Est-ce que les enseignements tirés des enquêtes de satisfaction donnent lieu à des actions concrètes par la suite ? « Cela dépend de l’investissement de l’équipe dirigeante du cabinet, a répondu Jérôme Rusak. C’est pourquoi il faut impliquer tous les associés en amont et, ensuite, désigner un chef de projet en charge du suivi de la mise en œuvre. Car mener une enquête de satisfaction et ne pas en tirer les conséquences ensuite est très déceptif pour les clients. »

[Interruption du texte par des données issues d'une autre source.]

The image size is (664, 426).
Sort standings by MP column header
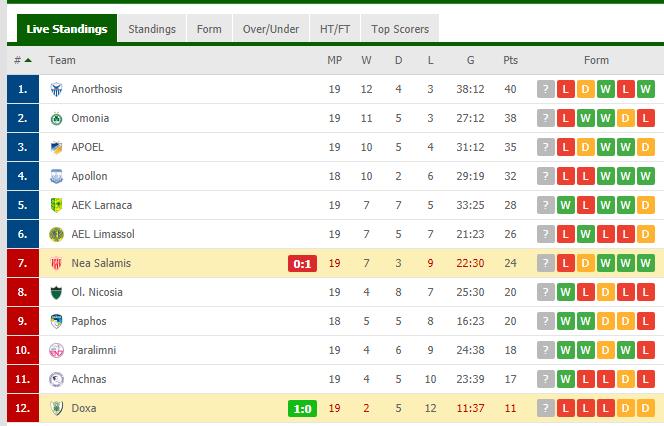tap(335, 60)
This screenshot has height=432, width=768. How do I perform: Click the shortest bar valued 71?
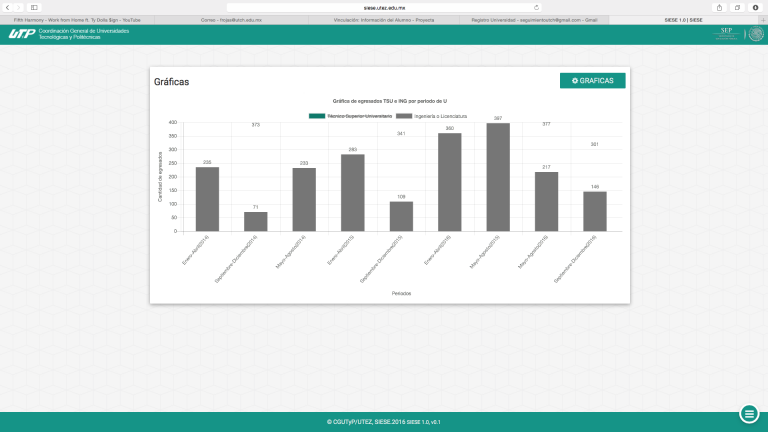click(x=256, y=221)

Une démarche qui a pris ses marques en entreprise En entreprise, les juristes sont aujourd’hui de plus en plus nombreux à interroger leurs clients internes. « C’est dans l’ADN des entreprises de services, a expliqué Ian Kayanakis. Chez Technip, nous réalisions une étude de satisfaction annuelle. Chez Atos, nous le faisons deux fois par an, par le biais d’un formulaire de 40 questions envoyées à l’ensemble de nos clients internes, soit plus de 300 personnes. C’est un exercice d’autocritique assez puissant – les clients internes sont sans pitié… – qui sert à mettre en place des actions rapides et efficaces pour résoudre les difficultés identifiées par l’enquête. » Chez Teva Santé, « nous ne le faisons pas – nous n’y sommes pas obligés – mais nous nous interrogeons, a témoigné Béatrice Bihr. Nous avons envie de le faire mais cela nous fait un peu peur aussi… » Peur du jugement des clients internes, de la réaction de l’équipe à cette mise à l’épreuve, de ne pas être en mesure de répondre aux attentes exprimées avec des solutions concrètes… « Dès lors qu’on le fait, on est liés par les résultats. », a reconnu Béatrice Bihr. D’autant que les principales faiblesses des directeurs juridiques remontées par les clients internes sont, selon Jérôme Rusak, les mêmes que celles adressées par ces derniers à leurs avocats : « manque de réactivité et délais de réponse très longs pour une demande, langage parfois trop technique et réponses pas assez business decision making oriented et manque de priorisation des dossiers : urgent versus important / stratégique ».